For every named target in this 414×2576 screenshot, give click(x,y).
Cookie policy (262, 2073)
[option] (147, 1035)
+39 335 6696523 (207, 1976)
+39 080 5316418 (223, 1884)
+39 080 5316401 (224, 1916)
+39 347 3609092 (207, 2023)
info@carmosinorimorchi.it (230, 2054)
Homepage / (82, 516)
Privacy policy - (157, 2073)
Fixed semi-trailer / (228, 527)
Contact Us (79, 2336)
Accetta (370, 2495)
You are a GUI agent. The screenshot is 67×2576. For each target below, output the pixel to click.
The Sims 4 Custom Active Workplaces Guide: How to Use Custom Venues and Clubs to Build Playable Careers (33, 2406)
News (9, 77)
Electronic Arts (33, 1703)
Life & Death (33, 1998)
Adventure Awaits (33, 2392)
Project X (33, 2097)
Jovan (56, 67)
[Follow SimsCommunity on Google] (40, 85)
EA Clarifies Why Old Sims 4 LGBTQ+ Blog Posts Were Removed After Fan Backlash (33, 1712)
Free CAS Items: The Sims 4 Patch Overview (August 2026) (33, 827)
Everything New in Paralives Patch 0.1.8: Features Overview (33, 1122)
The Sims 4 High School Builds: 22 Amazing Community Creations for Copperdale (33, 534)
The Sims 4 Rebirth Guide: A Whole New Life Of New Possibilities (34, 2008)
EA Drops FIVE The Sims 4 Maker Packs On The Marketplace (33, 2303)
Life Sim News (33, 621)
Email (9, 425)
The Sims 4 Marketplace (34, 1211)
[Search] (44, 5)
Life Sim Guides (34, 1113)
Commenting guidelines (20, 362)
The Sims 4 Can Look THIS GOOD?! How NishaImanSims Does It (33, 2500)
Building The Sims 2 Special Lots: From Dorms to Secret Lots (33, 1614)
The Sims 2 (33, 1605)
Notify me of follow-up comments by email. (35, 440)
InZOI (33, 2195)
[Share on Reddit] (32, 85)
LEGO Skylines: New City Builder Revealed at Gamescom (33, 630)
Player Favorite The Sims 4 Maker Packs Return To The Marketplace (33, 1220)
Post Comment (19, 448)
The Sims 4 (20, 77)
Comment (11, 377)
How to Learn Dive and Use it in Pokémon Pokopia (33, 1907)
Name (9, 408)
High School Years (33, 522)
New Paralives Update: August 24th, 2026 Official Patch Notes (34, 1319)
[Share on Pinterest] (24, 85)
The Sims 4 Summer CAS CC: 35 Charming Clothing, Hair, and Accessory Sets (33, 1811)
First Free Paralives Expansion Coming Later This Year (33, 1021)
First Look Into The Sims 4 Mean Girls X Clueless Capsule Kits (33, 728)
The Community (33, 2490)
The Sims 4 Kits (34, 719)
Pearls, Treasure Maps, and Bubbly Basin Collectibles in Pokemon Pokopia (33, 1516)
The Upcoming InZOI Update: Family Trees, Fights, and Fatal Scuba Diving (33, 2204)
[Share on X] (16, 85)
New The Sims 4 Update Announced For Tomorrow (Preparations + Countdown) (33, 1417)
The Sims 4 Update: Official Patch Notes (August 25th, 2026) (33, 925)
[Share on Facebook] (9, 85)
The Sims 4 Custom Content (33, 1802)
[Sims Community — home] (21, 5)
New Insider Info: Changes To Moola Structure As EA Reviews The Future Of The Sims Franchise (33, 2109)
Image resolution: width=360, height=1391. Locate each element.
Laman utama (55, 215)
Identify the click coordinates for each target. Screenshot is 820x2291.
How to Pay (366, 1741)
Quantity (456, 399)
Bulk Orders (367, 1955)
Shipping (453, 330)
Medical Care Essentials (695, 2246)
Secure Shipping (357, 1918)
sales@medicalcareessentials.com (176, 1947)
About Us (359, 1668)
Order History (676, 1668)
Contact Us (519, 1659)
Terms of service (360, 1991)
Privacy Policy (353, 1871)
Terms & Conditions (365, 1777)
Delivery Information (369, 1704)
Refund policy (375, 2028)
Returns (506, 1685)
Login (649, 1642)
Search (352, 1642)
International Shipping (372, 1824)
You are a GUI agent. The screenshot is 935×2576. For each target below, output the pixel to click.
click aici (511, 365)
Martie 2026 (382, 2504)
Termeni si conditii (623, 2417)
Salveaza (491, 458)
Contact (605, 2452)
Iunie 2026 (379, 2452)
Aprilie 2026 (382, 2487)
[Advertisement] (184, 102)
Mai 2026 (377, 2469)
• • • •
Extract each line holding the word "Free" from the records.

Free CAS Items: The Sims 4 Patch Overview (August 2026) (33, 827)
First Free Paralives Expansion Coming Later This Year (33, 1021)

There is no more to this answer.